I'm connecting to MS SQL Server 2012 Express Edition using a connection URL of the form jdbc:sqlserver://10.0.0.2;user=username;password=pwd;database=testdb1
I have a table with two columns. One is an ID (type bigint) and one is numeric(38, 19).
The following code works exactly as expected:
PreparedStatement stm = connection.prepareStatement("INSERT INTO myTable(id, num) VALUES (?, ?)")
// repeatedly set parameters using setLong, setBigDecimal, then addBatch
stm.executeBatch()
The following code does not work as expected:
PreparedStatement stm = connection.prepareStatement("INSERT INTO myTable(id, num) VALUES (?, ?),  (?, ?)");
stm.setLong(1, 1);
stm.setBigDecimal(2, new BigDecimal("1.234"));
stm.setLong(3, 2);
stm.setBigDecimal(4, new BigDecimal("1.234"));
stm.addBatch();
stm.executeBatch();
The code runs normally in the second case, but the second row inserted contains the wrong value in the "num" column - it's been rounded to 1.0 instead of stored as 1.234.
I think this may be because the driver does not understand the types of parameters whose indexes are beyond the number of columns in the insert statement. Running the following code on the second prepared statement:
System.err.println(stm.getParameterMetaData().getParameterTypeName(2)); // prints "numeric"

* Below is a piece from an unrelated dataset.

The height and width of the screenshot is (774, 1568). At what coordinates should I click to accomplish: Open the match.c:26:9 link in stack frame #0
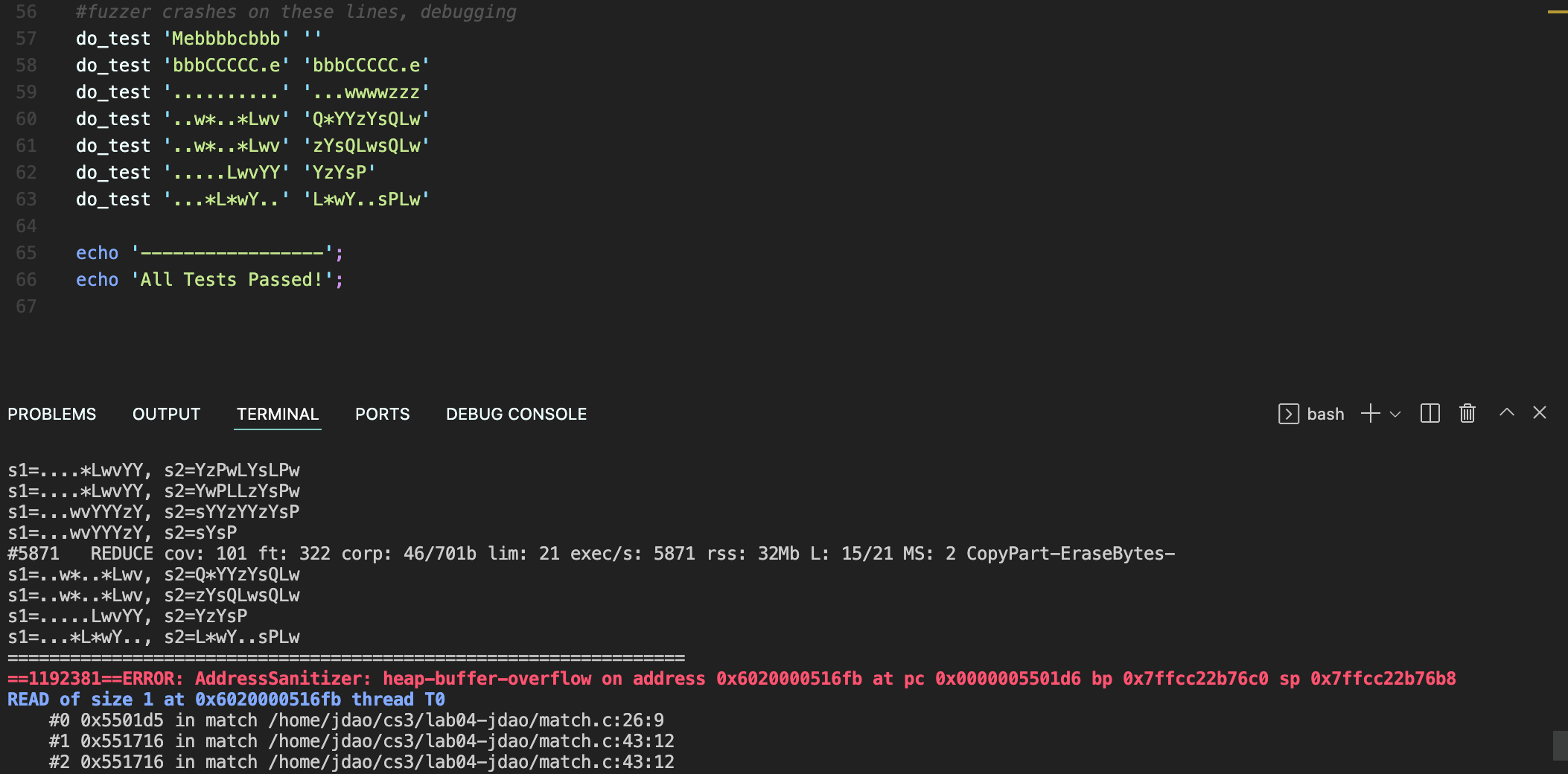(x=466, y=720)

System.err.println(stm.getParameterMetaData().getParameterTypeName(4)); // fails with IndexOutOfBoundsException
As far as I can tell from the JDBC JavaDoc, this usage is valid and ought to work. Certainly it works as expected (including the parameter metadata) using PostgreSQL and their JDBC driver. Is this a bug in Microsoft's driver?

Hi dtn-cfl,
Thanks for your waiting.
Based on my research(using
SQL Server Profiler to trace DB events), the preparedStatement finally passes the below statements to SQL Server.
stm.setLong(1, 1);
stm.setBigDecimal(2, new BigDecimal("1.234"));
stm.setLong(3, 2);
stm.setNull(4, Types.DECIMAL);
declare @p1 int
set @p1=0
exec sp_prepexec @p1 output,N'@P0 bigint,@P1 decimal(38,3),@P2 bigint,@P3 decimal(38,0)',N'INSERT INTO myTable(id, num) VALUES (@P0, @P1), (@P2, @P3) ',1,1.234,2,NULL
select @p1
Pay attention to the @P3 decimal(38,0),  it seems(I don't have access to JDBC source code so that I have to use seem) that the
stm.setNull(4, Types.DECIMAL) will finally parsed as a type decimal(38,0). In SQL Server, to a
decimal datatype,one with smaller scale has a higher precedence. To understand the precedence, please see below code. If you have more interest in data type precedence, you can click
here.
declare @num1 decimal(38,3) --scale 3
declare @num2 decimal(38,2) --scale 2
set @num1 = 3.225
set @num2 = 3.22
select @num1 as num
union all
select @num2
output
num
3.23
3.22
@num1 get rounded to keep the column data type consistency, namely keep the column as type decimal(38,2)
Let's go back to your code, if you would like to make your code work properly, please see below.
stm.setLong(1, 1);
stm.setBigDecimal(2, new BigDecimal("1.234"));
stm.setLong(3, 2);
stm.setNull(4, Types.INTEGER);As per the above data type precedence link, a decimal has a higher precedence than integer, so your decimal will not get rounded.
Not only the case in your post, but also any data type inconsistency will lead to the rounding problem. See below.
stm.setLong(1, 1);
stm.setBigDecimal(2, new BigDecimal("1.234"));
stm.setLong(3, 2);
stm.setBigDecimal(4, new BigDecimal("1.2")); // or new BigDecimal("1.23") and any other decimal with different scale leads to rounding problem.
So when you set parameters for a prepareStatement like "INSERT INTO myTable(id, num) VALUES (?, ?),  (?, ?)" with more than one row, you should pay attention to data type consistency fact.
The Microsoft JDBC driver for SQL Server may not be that intelligent, however we can't say that is a bug definitely.
If you have any question, feel free to let me know.